Dataset extract ::
##############################

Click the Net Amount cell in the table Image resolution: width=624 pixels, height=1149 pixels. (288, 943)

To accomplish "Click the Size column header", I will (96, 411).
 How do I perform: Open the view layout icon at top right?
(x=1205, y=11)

##############################

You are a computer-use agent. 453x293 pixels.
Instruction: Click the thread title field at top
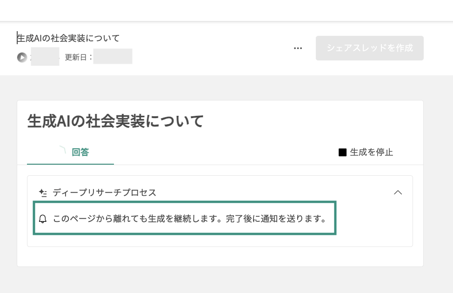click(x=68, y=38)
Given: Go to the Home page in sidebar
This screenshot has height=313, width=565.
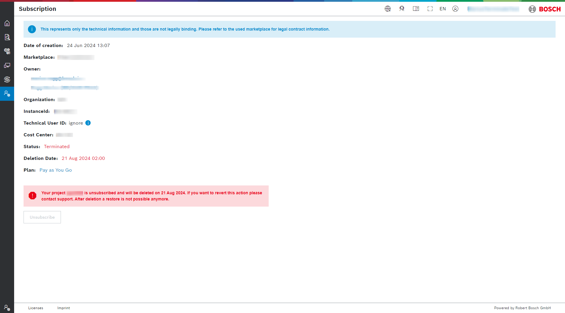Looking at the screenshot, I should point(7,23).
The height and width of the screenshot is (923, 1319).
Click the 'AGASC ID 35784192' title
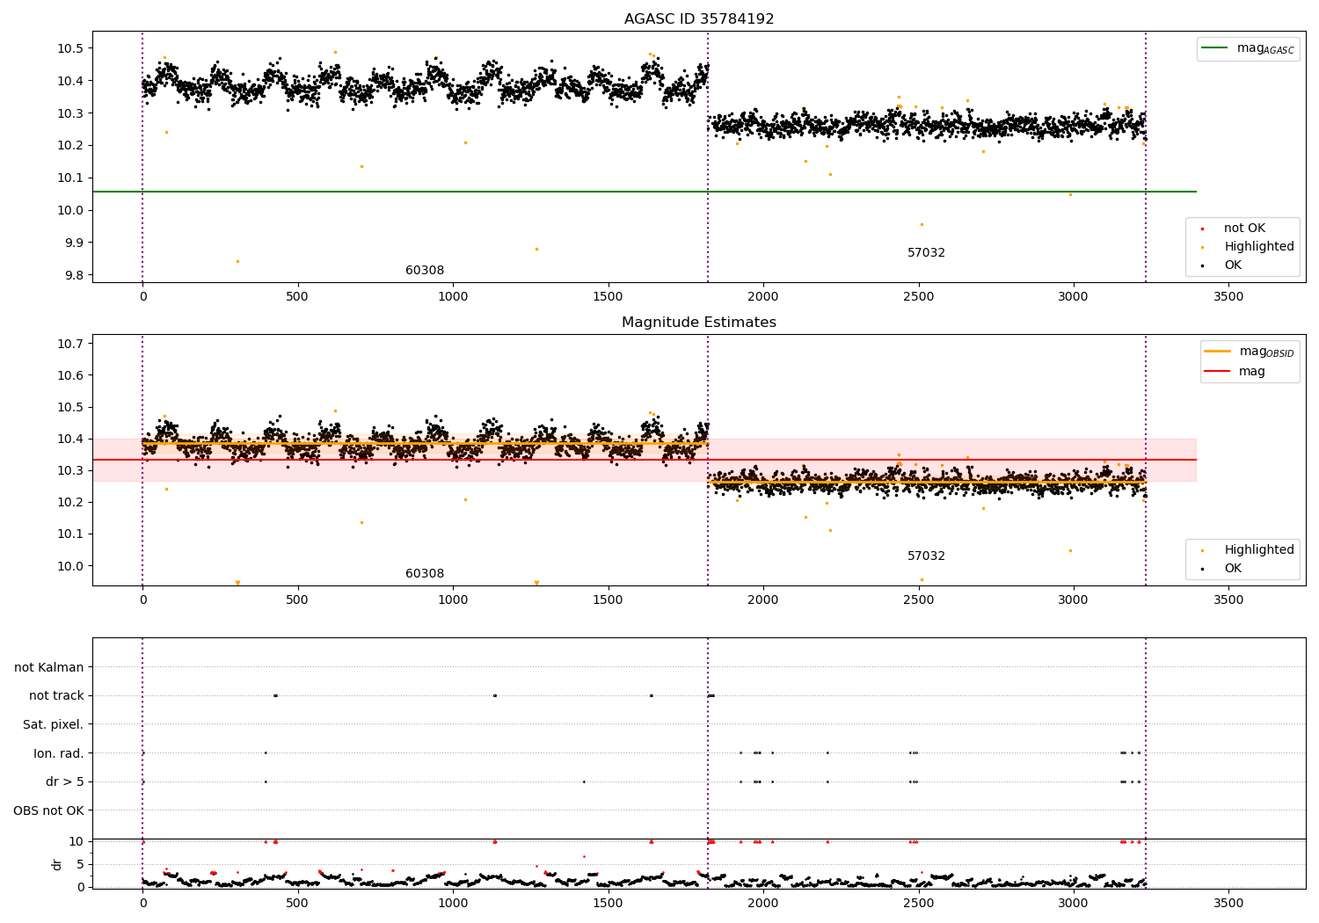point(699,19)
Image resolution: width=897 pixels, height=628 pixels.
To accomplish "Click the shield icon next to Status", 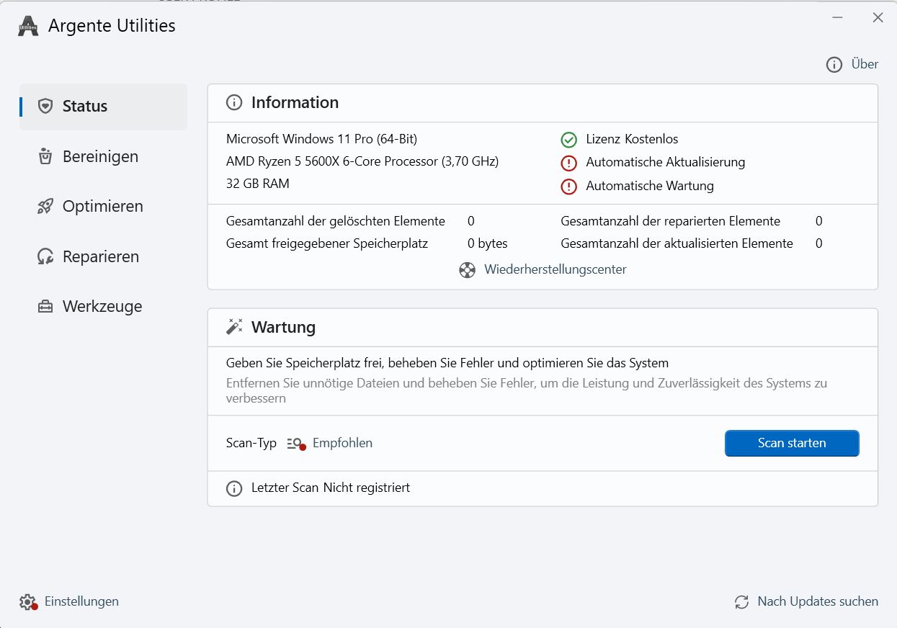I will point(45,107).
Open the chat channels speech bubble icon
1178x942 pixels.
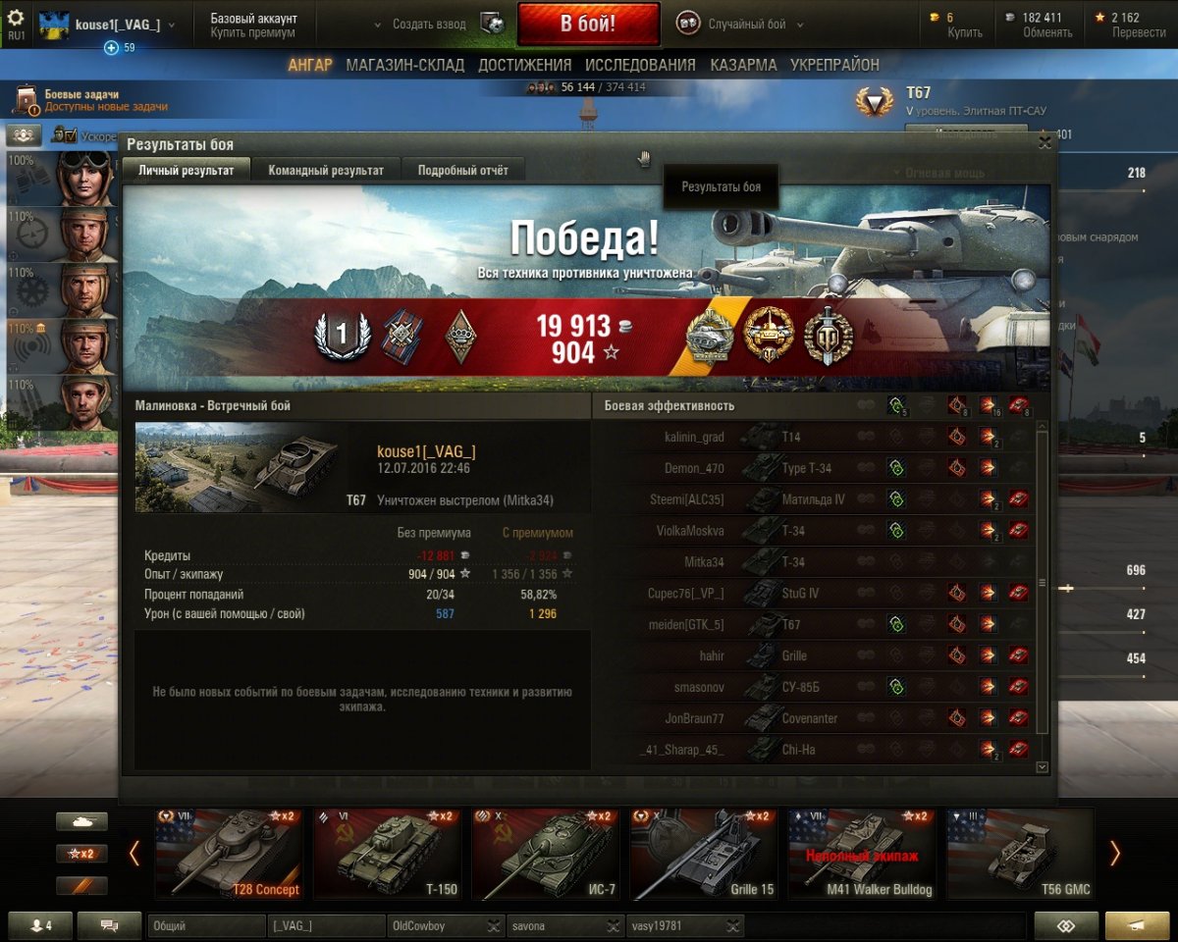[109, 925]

##############################

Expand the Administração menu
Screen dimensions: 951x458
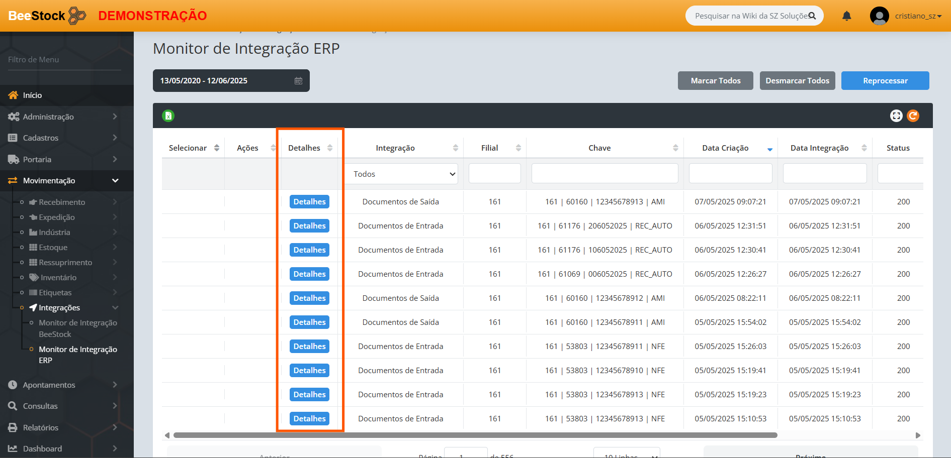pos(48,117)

##############################

Problem description ::
What is the number of lines in the material above that include "Image"? Answer with the number only.

Answer section ::
2